Beginning the Process

I want you to imagine a box. Whatever you want it to look like is okay.

Now, all of the things that keep you from Christ, from God. No matter what they are...resentment, bitterness, unforgiveness (of yourself and others), pride, ungodly beliefs, sin. All of the things that cause you tension, the things you don't share with anyone because they hurt, they sting and if you dwell on them too long they could kill you. The thoughts that haunt you when you least expect it can take you back to a place that at one point brought you happiness and now only brings condemnation. We all have them. The things that can take us from here back to there in 1.2 seconds. Those thoughts, yeah, throw them in the box.

All of it. Don't hold on to any of it. I know that you are comfortable with it. You have let it define you for years, it's your security. If you give it up you could get hurt, yeah I know. I understand I do. Put it in there. All of the thoughts, "I am not good enough", "I will never be enough", put those in there. All of your hurts, all of your hurts, all of your senses of security that aren't of God Himself, put them in the box.

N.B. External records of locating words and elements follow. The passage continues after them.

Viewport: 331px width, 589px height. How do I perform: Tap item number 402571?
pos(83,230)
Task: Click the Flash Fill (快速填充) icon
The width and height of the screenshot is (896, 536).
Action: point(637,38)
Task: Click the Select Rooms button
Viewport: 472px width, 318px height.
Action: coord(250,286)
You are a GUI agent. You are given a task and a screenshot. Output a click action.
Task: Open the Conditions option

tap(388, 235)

Now I want you to imagine Jesus on the cross. He is bleeding, he has on the crown of thorns. He is naked, we like to think he had something covering his virgin genitals, but he didn't. He was naked, beaten, flogged. Covered in dirt, covered in his own blood. He was unrecognizable. There is a sign over his head that says, "King of the Jews". He has nails, through his hands, his feet are crossed and nailed to the post. There is nothing else holding him there. He is dangling by the nails. There is no little block under his feet, yes we like to think that there was something for him to stand on but it wasn't there. He is hanging on the cross.

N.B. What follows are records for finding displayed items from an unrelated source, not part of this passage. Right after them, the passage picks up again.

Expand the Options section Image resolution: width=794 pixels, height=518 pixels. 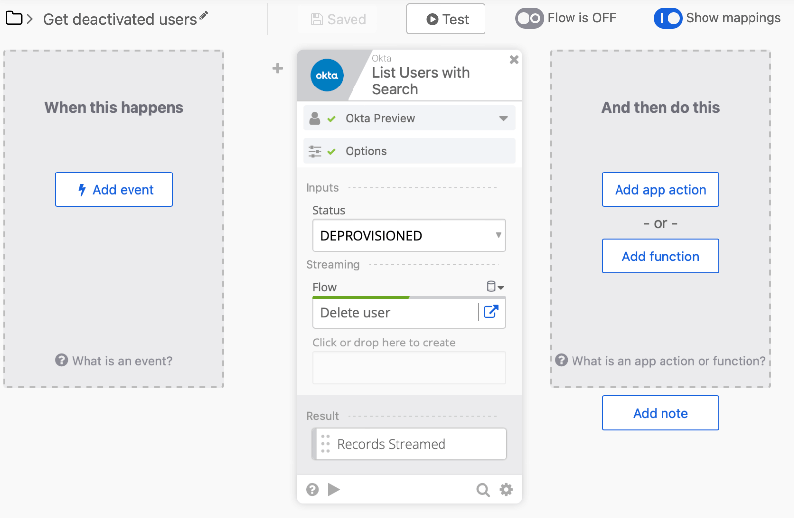[409, 151]
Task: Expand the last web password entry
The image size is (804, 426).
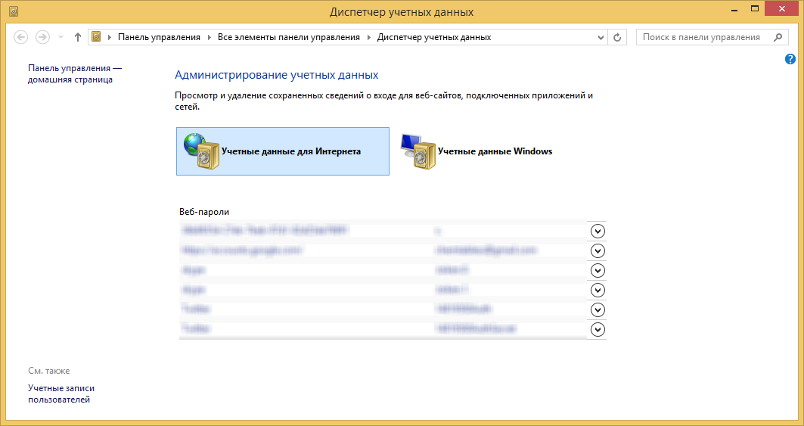Action: [x=598, y=329]
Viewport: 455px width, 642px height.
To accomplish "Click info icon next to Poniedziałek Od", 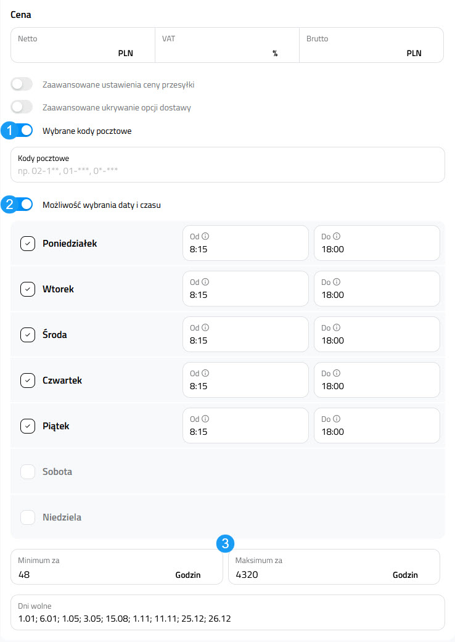I will [x=205, y=236].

I want you to walk up and put the box at the foot of the cross. Where it has been sunk into the ground. Can you look at his face? Can you see his anguish? Can you see the tears that stream his face? Can you see the tears mixed with the blood?

His blood is flowing from his body, it is filling the box. It is covering all of those entitlements, all of those feelings of pity. He is pouring himself out for you. He chose this, just for you. Just to fill your box of concerns and things that keep you from Him. And if it wasn't enough for him to hang there alive on the cross, when he died the centurion pierced his side and the rest of his body fluids and more blood came rushing down to cover that box.

John 19:31-37, "It was the day of preparation, and the Jewish leaders didn’t want the bodies hanging there the next day, which was the Sabbath (and a very special Sabbath, because it was the Passover). So they asked Pilate to hasten their deaths by ordering that their legs be broken. Then their bodies could be taken down. So the soldiers came and broke the legs of the two men crucified with Jesus. But when they came to Jesus, they saw that he was already dead, so they didn’t break his legs. One of the soldiers, however, pierced his side with a spear, and immediately blood and water flowed out. This report is from an eyewitness giving an accurate account. He speaks the truth so that you also can believe. These things happened in fulfillment of the Scriptures that say, “Not one of his bones will be broken,” and “They will look on the one they pierced.

1 John 1:7, "But if we walk in the light, as he is in the light, we have fellowship with one another, and the blood of Jesus, his Son, purifies us from all sin."

We are purified from all sin. Not some sin, not just past sin, ALL sin. All that I will commit for the rest of my life. ALL. Whether I did it as a believer or a non-believer it is an ALL. If I think that some is covered and some is not than it's no different that me looking up at the face of Jesus on the cross and tell Him "It isn't enough". "Your sacrifice may be good for some, but you know what I have done and it's not enough for me".

Lord, even as I write this I know that my own box is full. There are things that I have held onto for comfort, because they are all I have ever known. Lord, I want to move forward and I know that I can't do that if I can still trip over the feels and the condemnation from my past. Lord, I thank you for your prepaid forgiveness and I take this moment to thank you with a passion and a love that I didn't know that I could feel. How many times I have made your sacrifice seem so insignificant. How many times I have had it my own way instead of investing in you, taking the payment that you have paid for my and living in victory. Lord, you are my breath, my hope, my salvation and my hope. The price has been paid, Lord I pray that I will begin to see that in every moment in every instance. Lord, save me from myself. I pray all of this in the name of your son. Amen.